そこでハッとして、やっと疑問に思ってた事を思い出した。私が感じていた違和感、それは皆見だ。魔法や歴史が無造作に羅列されたノートの事といい、あの時代の言葉を喋っていた事といい、叩けば色々出てくるかもしれない。



「…ベロニカは14歳まで修道院で育ったの。その城には私と、近衛騎士3人、騎士見習い7人、一般兵16人、使用人15人が居た。皆見は其の中の一人なんだろうね。教会からは司教様と神官6人、御堂や百花達ね!そして、モースヴィーグ人」



モースヴィーグの名前が出た瞬間、不覚にも肩が揺れた。それを隠そうと身を引き締めて、悠に向ける視線が自分でも真剣になったのが判った。どうやらそうなったのは私だけじゃないようで、不意に視線を反らして隣を歩く元井を見れば、彼も同じように身を引き締めていた。

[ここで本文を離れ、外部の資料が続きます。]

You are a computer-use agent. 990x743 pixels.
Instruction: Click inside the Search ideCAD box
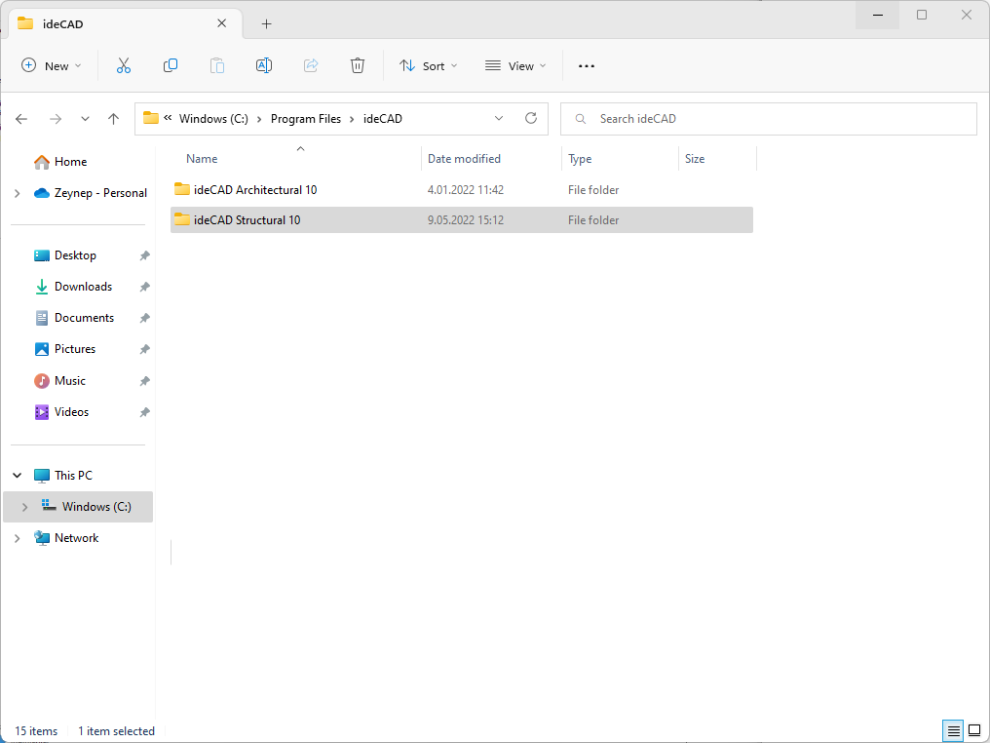click(768, 118)
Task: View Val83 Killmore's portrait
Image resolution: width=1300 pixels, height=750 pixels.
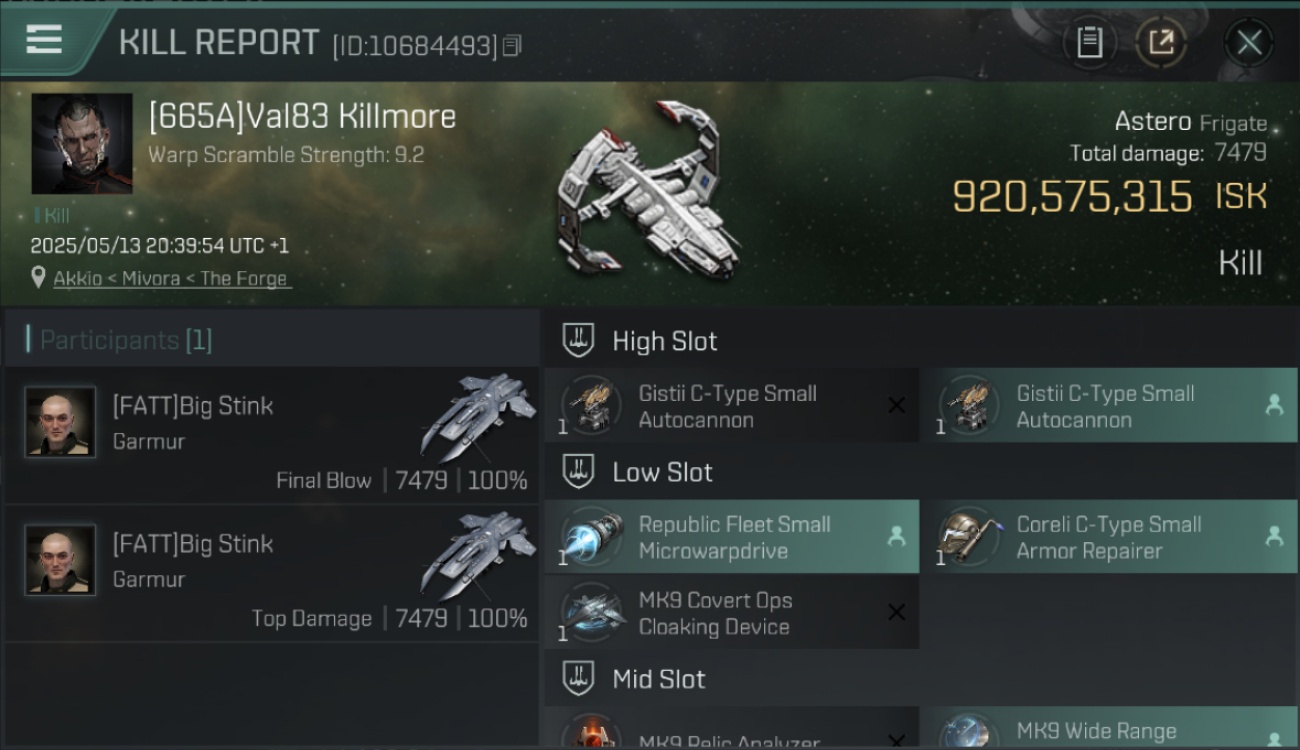Action: tap(82, 144)
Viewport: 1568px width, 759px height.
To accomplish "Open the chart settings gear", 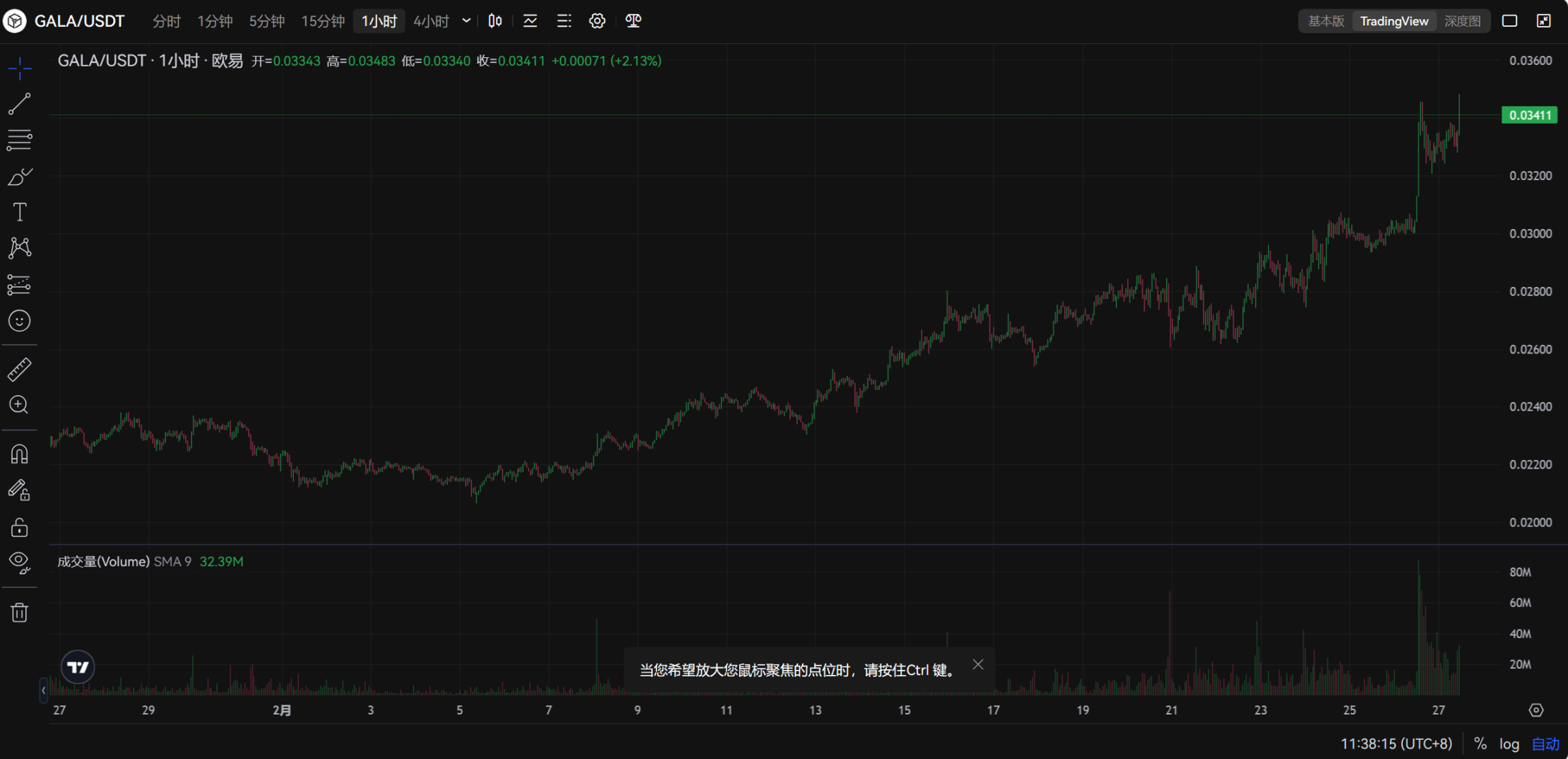I will point(597,21).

私の視線に気付いたのか、少し心配そうな顔をした元井と目が合った。しょうがないなーと、少し苦笑してから元井の背中を軽く叩いて「大丈夫だよ」と言ってやる。自分らしくないことをしてるからなのか、何だか少し気恥ずかしかった。



「ベロニカの結婚相手、モースヴィーグの第三王子ユージン。近衛騎士6人、使用人11人、総勢67人があの城で生活していた。覚えてる?」

「何となく、思い出してきたかも…」



3分と時間が掛からず部屋に着いた御蔭で、どのタイミングで皆見と話をするか考える暇が無かった。

自分でもらしくない考えをしてることに気付いているが、それくらい其の違和感は大きかったのだ。